À Sherbrooke, le président du Syndicat des travailleurs des centres d'hébergement privés de l'Estrie (CSN), Luc Poirier, estime que le taux de roulement du personnel dans les Résidences Soleil est élevé, car les conditions de travail sont «moyennes».

Dans un rapport sur le CHSLD Saint-Lambert-sur-le-Golf diffusé au début du mois d'avril, l'agence de la santé de la Montérégie affirme que la qualité des soins au CHSLD est bonne, mais note que le taux de roulement du personnel est inquiétant.

«Sans émotion»

Différentes personnes s'étant retrouvées devant les tribunaux contre l'homme d'affaires au cours des dernières années qualifient M. Savoie de «suffisant» et «sans émotion».

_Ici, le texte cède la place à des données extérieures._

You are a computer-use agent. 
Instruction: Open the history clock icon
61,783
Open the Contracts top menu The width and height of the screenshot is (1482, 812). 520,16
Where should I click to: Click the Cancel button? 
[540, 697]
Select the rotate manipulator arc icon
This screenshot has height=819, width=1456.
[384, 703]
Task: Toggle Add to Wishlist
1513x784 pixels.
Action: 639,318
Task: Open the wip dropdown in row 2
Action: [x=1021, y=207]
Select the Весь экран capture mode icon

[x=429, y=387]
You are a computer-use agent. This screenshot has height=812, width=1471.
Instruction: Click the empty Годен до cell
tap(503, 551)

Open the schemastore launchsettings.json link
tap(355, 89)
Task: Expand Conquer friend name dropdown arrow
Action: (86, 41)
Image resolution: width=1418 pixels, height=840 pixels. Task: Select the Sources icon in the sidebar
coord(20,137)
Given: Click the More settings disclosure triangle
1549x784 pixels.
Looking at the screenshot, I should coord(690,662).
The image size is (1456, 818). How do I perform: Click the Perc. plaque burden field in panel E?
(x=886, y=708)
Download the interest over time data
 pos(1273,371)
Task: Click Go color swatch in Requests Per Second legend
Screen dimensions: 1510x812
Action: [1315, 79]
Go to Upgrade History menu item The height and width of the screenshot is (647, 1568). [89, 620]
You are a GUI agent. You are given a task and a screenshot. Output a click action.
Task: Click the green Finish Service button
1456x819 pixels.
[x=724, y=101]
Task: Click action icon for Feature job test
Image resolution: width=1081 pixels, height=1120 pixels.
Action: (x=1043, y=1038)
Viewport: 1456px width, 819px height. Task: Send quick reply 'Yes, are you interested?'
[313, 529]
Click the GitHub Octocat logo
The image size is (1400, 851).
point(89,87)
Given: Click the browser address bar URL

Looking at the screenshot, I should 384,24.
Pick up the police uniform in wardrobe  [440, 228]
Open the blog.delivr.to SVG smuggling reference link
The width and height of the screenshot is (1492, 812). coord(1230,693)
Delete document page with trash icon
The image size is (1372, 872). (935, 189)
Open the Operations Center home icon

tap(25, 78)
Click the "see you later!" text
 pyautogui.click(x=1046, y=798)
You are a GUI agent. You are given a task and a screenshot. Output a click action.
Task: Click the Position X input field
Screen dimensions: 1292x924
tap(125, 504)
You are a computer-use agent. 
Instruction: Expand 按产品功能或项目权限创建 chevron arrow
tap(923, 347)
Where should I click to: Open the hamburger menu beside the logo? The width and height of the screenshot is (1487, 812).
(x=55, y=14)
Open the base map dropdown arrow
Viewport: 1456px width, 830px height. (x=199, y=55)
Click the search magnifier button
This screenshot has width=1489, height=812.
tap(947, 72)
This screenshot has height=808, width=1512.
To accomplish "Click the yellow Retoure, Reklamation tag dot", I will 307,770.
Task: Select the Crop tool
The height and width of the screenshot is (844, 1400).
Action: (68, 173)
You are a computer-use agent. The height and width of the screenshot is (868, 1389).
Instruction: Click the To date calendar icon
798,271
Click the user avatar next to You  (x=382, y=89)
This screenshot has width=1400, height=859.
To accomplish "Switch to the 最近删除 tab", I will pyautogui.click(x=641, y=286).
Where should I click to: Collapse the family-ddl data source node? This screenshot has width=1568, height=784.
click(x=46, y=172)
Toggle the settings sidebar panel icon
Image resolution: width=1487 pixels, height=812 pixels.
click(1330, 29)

Certains diront plutôt que l'homme d'affaires est si concentré sur le succès de son entreprise qu'il ne perçoit pas toujours la réalité. Paul-Christian Nolin, attaché de presse du maire de Québec, Régis Labeaume, a d'ailleurs une anecdote qui illustre ce propos.

Après avoir acheté l'hôtel Loews Le Concorde à Québec en mars dernier, M. Savoie a eu un entretien avec le maire. «À sa sortie de la rencontre, M. Savoie a dit aux journalistes qu'il était certain à 99,9 % qu'une résidence pour aînés verrait le jour au Concorde. Mais durant la rencontre, le maire avait dit exactement le contraire, soit qu'il n'en voulait pas!»

L'avocat Jean-Pierre Ménard, qui défend Mme Thériault-Martel, a la même perception d'Eddy Savoie. «Le juge a dit en septembre que M. Savoie a détourné les fins de la justice pour faire taire Mme Thériault-Martel. M. Savoie ne l'a pas compris comme ça et ne l'accepte pas. Il persiste à penser que sa vision est la bonne. J'admire un homme qui a réussi. Mais j'admire moins un homme qui écrase les plus faibles.»

M. Savoie assure quant à lui qu'il a le plus grand respect pour les gens du bel âge -, car jamais il ne parle de «personnes âgées» ou «d'aînés». «On est vieux à 110 ans. Avant, on parle de gens du bel âge», dit-il.

Photothèque La Presse

Eddy Savoie a lancé sa première résidence pour aînés en 1988, à Boucherville.